Software developers like NetSuite benefit because they achieve scale in their operations that reduces their costs and allows them to access the highly lucrative “SMB” (small and medium size business) market. SMB companies benefit because they can afford these systems thanks to the cost reductions. The play over the next few years is how well this cloud solution can support larger distribution companies with the functionality and e-commerce user experience required for more complex websites.

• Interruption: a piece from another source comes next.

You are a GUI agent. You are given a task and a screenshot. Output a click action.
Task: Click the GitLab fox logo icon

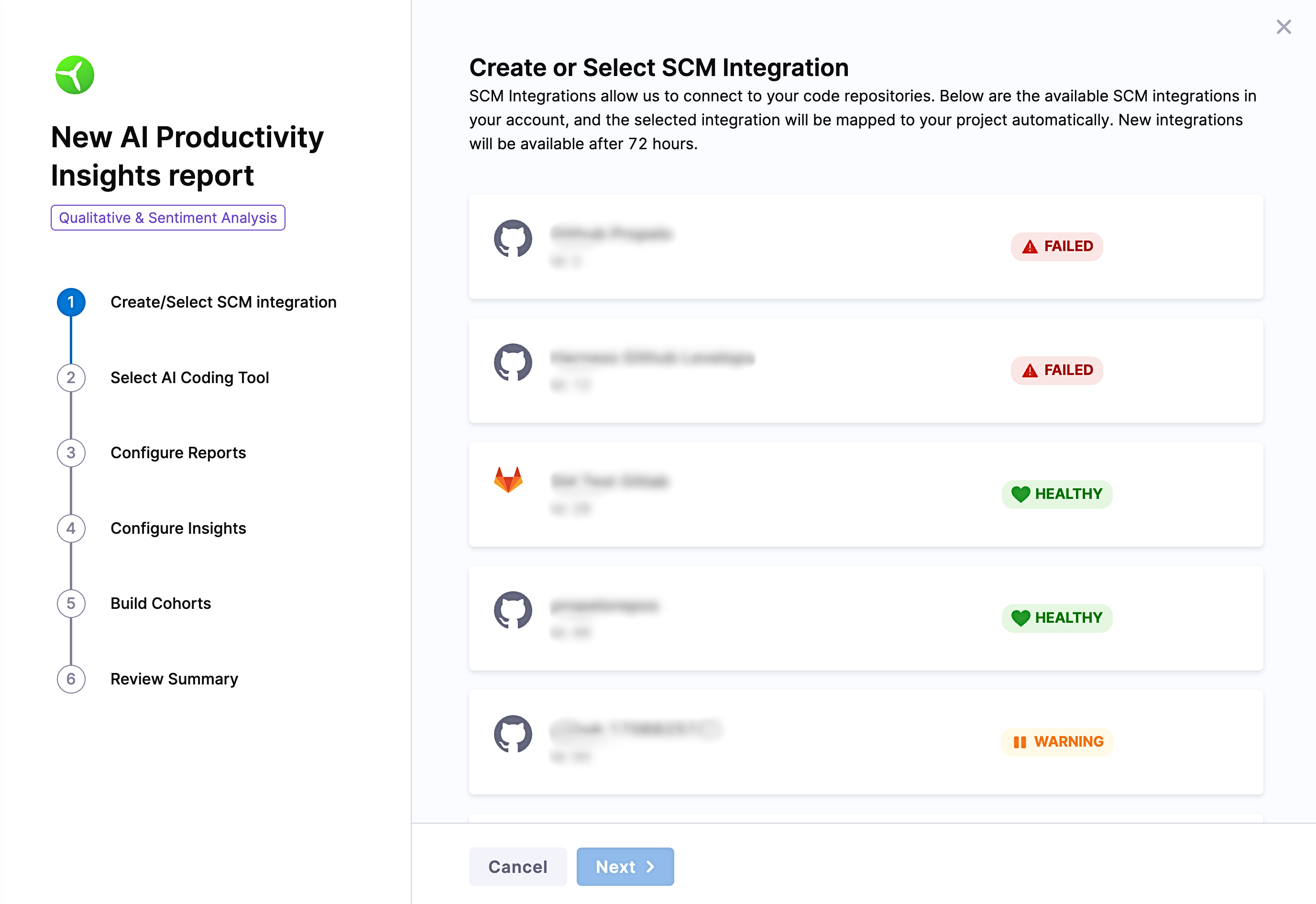tap(508, 480)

Sidenote: An incentive NetSuite announced is their new “SuiteCommerce” application that makes it easier to build a turnkey, full-function and fully-integrated website without developer support – the first thousand customers to sign up for SuiteCommerce get implementation included for pre-defined themes. It will be interesting to see how competitors respond to buying share in the cloud arena in distribution, but you have to be on the NetSuite ERP to plug in this e-commerce feature. I think this is an indicator that IT providers are placing easy websites with strong e-commerce as the big opportunity to gain share. The cloud supports this strategy.
Whether your distribution company selects NetSuite or some other provider, it’s clear to me that you need an integrated ERP and web platform. The data interchange is native and effortless, meaning you enjoy substantial business benefits. For example, your online inventory availability and pricing are exactly right, all the time. You have to evaluate the trade-offs of standardization with the power of customization.
The cost of all this functionality has come down to the point where even sub-$10M distribution companies can afford it. What you cannot afford is the lack of online selling capabilities. Whether you decide to sell through Amazon or not, you need state-of-the-art e-commerce in your company. If you don’t have this, you’re very late and you need to build it now.
That’s the report from SuiteWorld2018. Bringing it back to the start, Wayne Newton has been able to change his value proposition over several generations of customers; that is truly something to admire. If you’re not considering cloud today, take a lesson from Wayne and think about how you can adapt and best serve your shifting customer base far into the future. That is truly strategic planning. If you aren’t rethinking your business model every year (see Sales GPS 2018 Conference for our sales model transformation conference in June), you have to ask whether or not you may be stuck in the past. Wayne isn't.